0

I am trying to created a 7 day lag difference by group. So, I am trying to replicate the code below and hope to get a similar result with a 7 day lag instead.

library(dplyr)

dat %>% mutate(dx=c(NA, diff(x)), dy=c(NA, diff(y)))

   x y dx dy
 1 5 3 NA NA
 2 8 9  3  6
 3 3 1 -5 -8
 4 1 5 -2  4

But I am getting the error messages:

Error: incompatible size (900), expecting 905 (the group size) or 1

is there a quick and easy way to fix this error. I undertstand it might have to do with mutate

Jaap
  • 81,064
  • 34
  • 182
  • 193
Alice Work
  • 185
  • 1
  • 2
  • 10
  • Please show your input example. Based on the output, there is no `colname1, colname2` – akrun Jul 13 '16 at 19:38
  • Please read the info about [how to ask a good question](http://stackoverflow.com/help/how-to-ask) and how to give a [reproducible example](http://stackoverflow.com/questions/5963269/how-to-make-a-great-r-reproducible-example/5963610). This will make it much easier for others to help you. – Jaap Jul 13 '16 at 19:50
  • thanks for the comment. The only difference between my code and the one above is the group_by. so dat %>% group_by(anything) %>% mutate(dx=c(NA, diff(x)), dy=c(NA, diff(y))). I know it is an easy fix, I just don't know how to fix it since I am fairly new to r. – Alice Work Jul 13 '16 at 20:08

2 Answers2

3

You need to pad with NA for the number of days in your lag. Just as you need 1 NA to pad for the lack of a difference value for the first row with a lag of 1, now you need 7 NA to pad for the lack of a difference value for the first 7 rows. Example with built-in mtcars data frame:

mtcars %>% 
  mutate(dx = c(NA, diff(mpg)),
         dx7 = c(rep(NA,7), diff(mpg, 7)))

Or with grouping:

mtcars %>% 
  group_by(am) %>%
  mutate(dx = c(NA, diff(mpg)),
         dx7 = c(rep(NA,7), diff(mpg, 7)))

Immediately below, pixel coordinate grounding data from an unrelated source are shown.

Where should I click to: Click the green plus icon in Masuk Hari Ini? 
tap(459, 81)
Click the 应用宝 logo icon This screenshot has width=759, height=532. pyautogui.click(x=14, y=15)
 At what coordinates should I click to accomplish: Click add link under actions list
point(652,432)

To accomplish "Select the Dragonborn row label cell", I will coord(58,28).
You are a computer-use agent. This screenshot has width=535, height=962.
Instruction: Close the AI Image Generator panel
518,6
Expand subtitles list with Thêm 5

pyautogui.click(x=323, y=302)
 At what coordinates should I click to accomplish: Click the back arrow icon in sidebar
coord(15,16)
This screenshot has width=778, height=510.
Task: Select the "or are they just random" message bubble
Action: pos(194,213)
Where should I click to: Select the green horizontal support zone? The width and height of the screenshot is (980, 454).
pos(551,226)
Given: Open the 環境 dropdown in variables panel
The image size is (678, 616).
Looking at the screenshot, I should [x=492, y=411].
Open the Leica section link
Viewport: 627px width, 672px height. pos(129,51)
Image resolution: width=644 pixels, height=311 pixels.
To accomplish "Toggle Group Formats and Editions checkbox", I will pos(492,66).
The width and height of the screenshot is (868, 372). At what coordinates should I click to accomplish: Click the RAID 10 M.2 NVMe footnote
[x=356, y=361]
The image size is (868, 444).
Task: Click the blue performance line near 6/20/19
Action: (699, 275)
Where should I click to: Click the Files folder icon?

@Axeman's nice answer reminded me that you can also use the zoo package's version of diff, which has built-in padding. You just have to convert your vector to a zoo object so that the diff.zoo method will get dispatched, instead of base R diff, making na.pad available:

library(zoo) 

mtcars %>% 
  mutate(dx = diff(zoo(mpg), na.pad=TRUE),
         dx7 = diff(zoo(mpg), 7, na.pad=TRUE))
eipi10
  • 91,525
  • 24
  • 209
  • 285
1

I would suggest getting rid of the diff altogether, and use dplyrs very own lag. This takes care of the needed NA's.

mtcars %>% 
  mutate(dx = mpg - lag(mpg),
         dx7 = mpg - lag(mpg, 7))
Axeman
  • 32,068
  • 8
  • 81
  • 94